Your instructions =>
Determine how many lines in the entries below contain the string "screenshot", treating uppercase and lowercase letters as distinct. Give only the number.

Extracted material =>

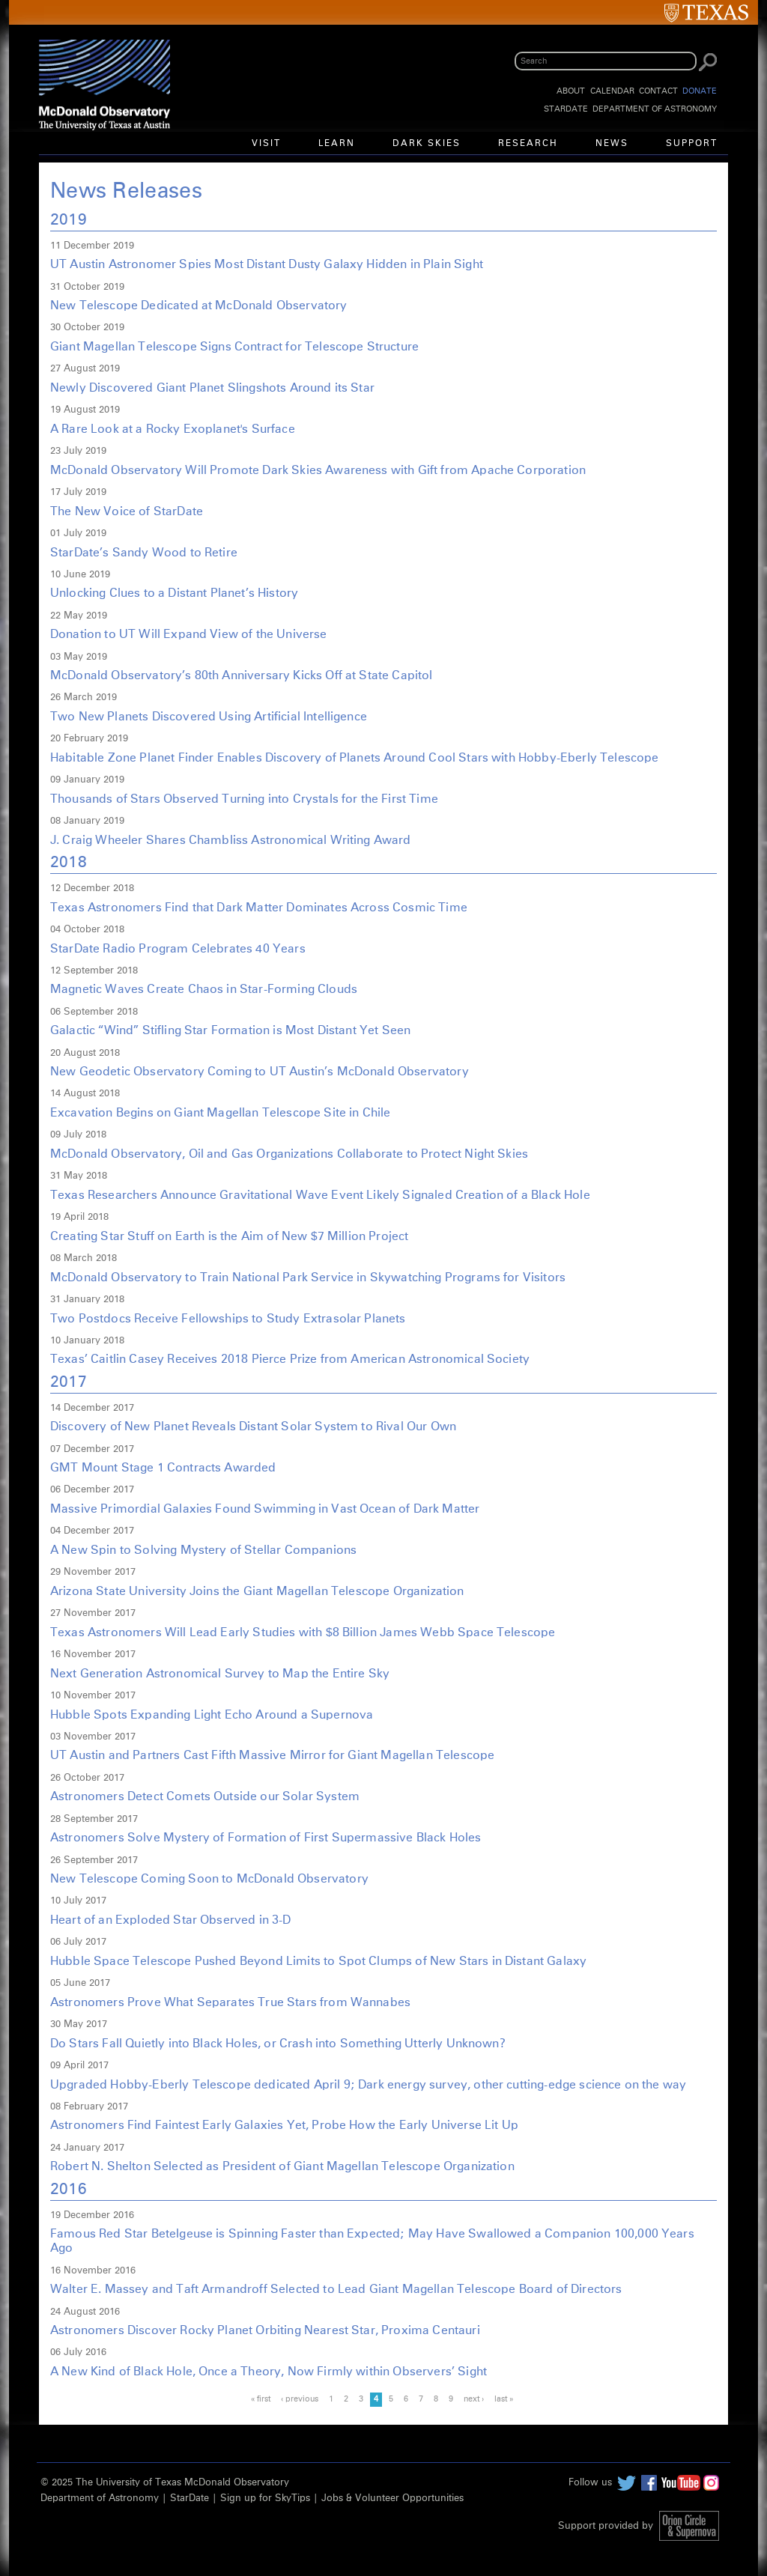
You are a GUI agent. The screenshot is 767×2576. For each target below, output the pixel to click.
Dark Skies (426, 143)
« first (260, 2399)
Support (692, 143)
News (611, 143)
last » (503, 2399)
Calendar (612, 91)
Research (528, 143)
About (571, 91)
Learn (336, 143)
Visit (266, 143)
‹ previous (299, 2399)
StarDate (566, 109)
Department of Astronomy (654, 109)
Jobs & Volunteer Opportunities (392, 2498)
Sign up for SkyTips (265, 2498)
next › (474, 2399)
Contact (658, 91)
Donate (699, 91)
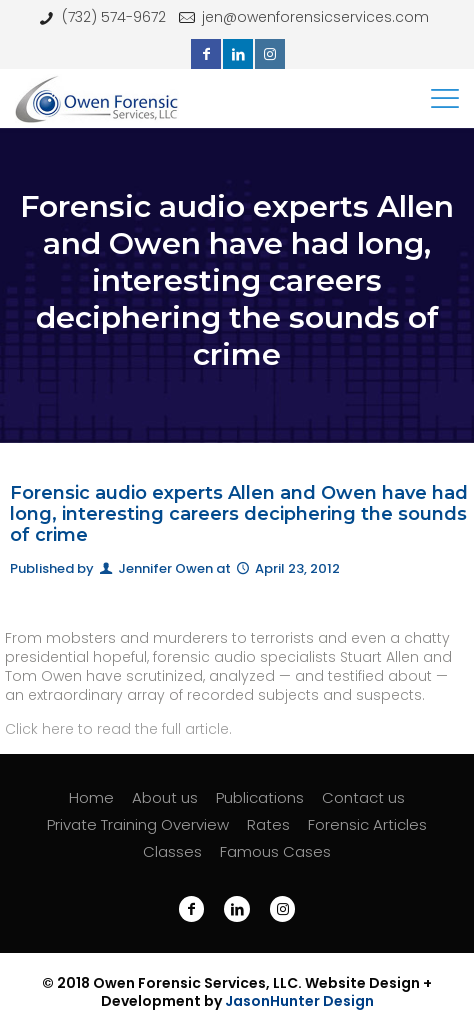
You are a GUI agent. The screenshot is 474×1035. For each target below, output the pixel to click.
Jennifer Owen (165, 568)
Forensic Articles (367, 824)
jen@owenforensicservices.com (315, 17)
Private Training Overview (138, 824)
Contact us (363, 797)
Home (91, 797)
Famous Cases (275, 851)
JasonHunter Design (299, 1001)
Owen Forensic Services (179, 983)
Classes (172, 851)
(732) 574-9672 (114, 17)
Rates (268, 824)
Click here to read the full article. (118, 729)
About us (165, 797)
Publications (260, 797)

Written response =>
2